The culturally eclectic prints and designs of Mixed Up Clothing can be best understood in the context of its founder and creative director, Sonia Kang. Kang, who is half African-American and half Mexican-American, was born in Puerto Rico, raised in Hawaii, and lived in two of California’s greatest melting pots—San Francisco and Los Angeles. She not only understood what it was like to be person of multiple ethnicities, but she also experienced a world of various cultures from a young age.

Reminiscing on her childhood, Kang said, “Life to me was artists like Frida Kahlo, salsa music, birthday piñatas, Hawaiian shirts, the aloha way of life, and the list goes on and on.” Kang went on to explain, “From all these various cultures and experiences in my life, Mixed Up Clothing was born!”

Yet while Kang experienced many different cultures in her upbringing, it was Kang’s husband, a Korean-American, and her Filipino sister-in-law who cultivated her interest and further understanding of Asian cultures. “My children and I enjoyed learning about the history of kanji writing and the kokeshi doll.” As is evident in outfits like the kokeshi print kimono-style wrap dress, it is Kang’s desire to learn about and share other cultures that inspires her creative designs.

“It all starts with the fabric,” explained Kang, “I find an interesting print from some of the most famous fabric houses and then I learn about their significance.
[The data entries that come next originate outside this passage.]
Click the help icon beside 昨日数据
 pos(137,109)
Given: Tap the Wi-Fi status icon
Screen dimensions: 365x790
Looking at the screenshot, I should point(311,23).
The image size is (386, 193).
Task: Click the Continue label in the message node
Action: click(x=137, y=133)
I then have fun with the style or silhouette. I mix things up by putting a fun African print on a kimono-style wrap dress. Or a Hawaiian style print on a popular Latin guayabera-style shirt.” In combining various cultural prints with often contrasting cultural styles, Kang celebrates the beauty of various cultures, and in doing so, encourages a better understanding of cultures. “I want us to learn about each other,” Kang said, “because it is then that we begin to understand, and that’s a wonderful thing.”

Enthusiasts of Mixed Up Clothing have expressed to Kang the sense of nostalgia that is evoked when they see her clothes. “They enjoy seeing their culture represented in my clothes,” said Kang. “I’ve been told from many parents that they used to have a kokeshi doll when they were little or that they feel a great deal of pride when they get to share a bit about their culture.” It is through these clothes that parents can share this sense of cultural pride with their children. And in an increasingly diverse world where cultural misunderstandings are not at a loss, Mixed Up Clothing celebrates cultural and ethnic diversity and helps children understand various cultures a little better.

Mixed Up Clothing will be debuting new items in the Spring inspired by vibrant Indian prints. “I will be introducing as many cultures as I can,” said Kang.

“Mixed Up Clothing—developing friendships through fabrics.”